Construction is simplified, and design options are expanded, but letting the chickens out in the morning and locking them in at night is a necessary part of the process. As with coops and enclosed runs, there are concerns about depletion of vegetation and accumulation of droppings here. However, your hens will be more vulnerable to predators without a roof.

3. Movable Chicken Coop 

As an old-fashioned lawn mower-like device, this small chicken coop is gaining popularity. The chickens can forage, peck, and fertilize the ground directly beneath the mobile coop. It can be moved to a new location with fresh ground once the resources have been depleted. However, if you're residing in an urban area, you may have to give up your entire yard to the chickens to provide them with enough fresh ground.

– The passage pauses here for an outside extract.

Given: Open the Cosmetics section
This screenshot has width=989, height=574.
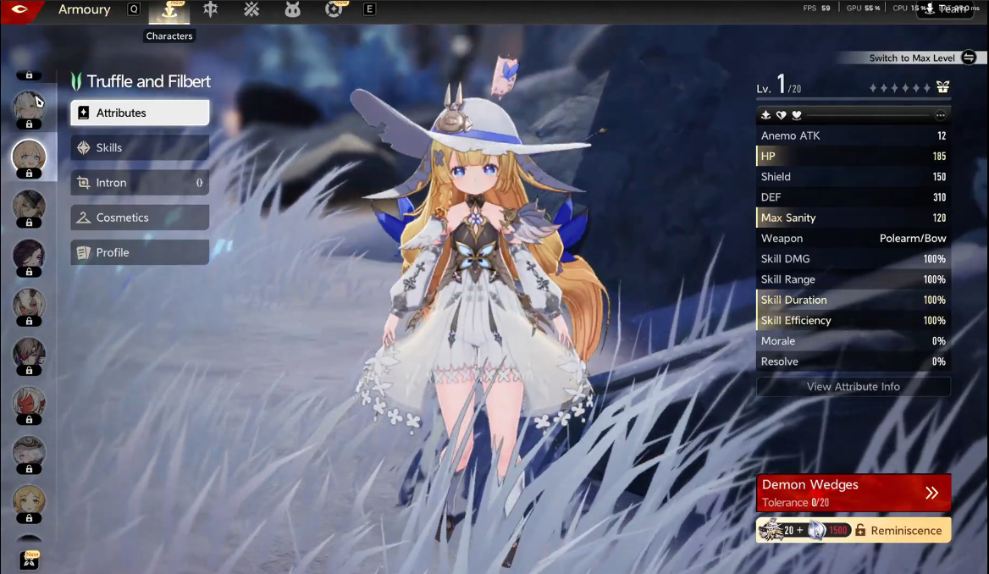Looking at the screenshot, I should (140, 218).
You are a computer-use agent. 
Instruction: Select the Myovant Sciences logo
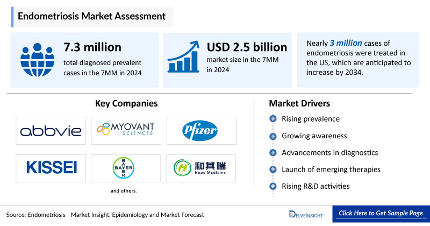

It takes the chickens just two or three hours to eat the vegetation in a coop. We believe this design is better suited for use on a farm, where there is ample space to move and enough time for the vegetation to regenerate before the chickens get to it again. Alongside, for easy transport, you may install Chicken Coop Wheels

4. Budget-friendly Coop 

Budget-friendly Coop

But, what if you're on a tight budget? This
Raised Fir Wood Chicken Coop is right for you! It has a nesting area, a liftable roof, and you could also attach a removable tray for easy cleaning – for a lower price! Nonetheless, the window provides extra light and air on the second level.

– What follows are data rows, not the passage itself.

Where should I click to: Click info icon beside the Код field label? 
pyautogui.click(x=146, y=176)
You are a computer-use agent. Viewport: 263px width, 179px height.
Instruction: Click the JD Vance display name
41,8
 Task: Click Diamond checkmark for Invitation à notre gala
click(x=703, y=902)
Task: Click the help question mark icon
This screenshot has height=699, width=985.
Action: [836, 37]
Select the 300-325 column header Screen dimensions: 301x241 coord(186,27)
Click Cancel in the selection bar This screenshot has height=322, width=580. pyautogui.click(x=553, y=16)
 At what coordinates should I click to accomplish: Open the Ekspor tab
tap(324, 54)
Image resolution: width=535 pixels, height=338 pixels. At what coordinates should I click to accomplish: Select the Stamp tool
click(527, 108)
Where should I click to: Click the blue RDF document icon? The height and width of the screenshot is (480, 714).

One or two  chickens will fit comfortably in this 44-inch by 30-inch coop. On the other hand, predators will be kept at bay by the mesh wiring, which is simple to assemble. This coop is a great option whether you're starting or expanding your flock.

5. Best Coop for Small Spaces

Using reclaimed wood and recycled materials, this Barn Style Wooden Chicken Coop Red and Grey is environmentally friendly and strong enough to withstand any weather. Waterproof products are easy to clean with a garden hose because they don't retain water, making cleanup a breeze. Nesting boxes and roosting areas are included in the 67 x 32-inch design, accommodating up to four to five chickens.

You can also purchase an expandable run  to give your chickens even more space. It's easy to be confident in this purchase because of the 1-year warranty, and the product won't warp, break, or split easily. 

Build an Excellent Backyard Makeover Through Chicken Coops!

chicken coop

The cost of a chicken coop can soar if you opt for a more unusual or endearing design. But if you're handy, you could perhaps find DIY coop plans online to build your own. Furthermore, if you can't find a new home for your chickens, you may just repurpose an old building, shed, or outdoor unit – it's up to you.

At Buffalo Backyard Store, we want to assist our customers in making the best decisions for their outdoor living areas because nothing beats food raised right in your backyard. At the same time, you'll have some alternative ways to spruce up your backyard spaces!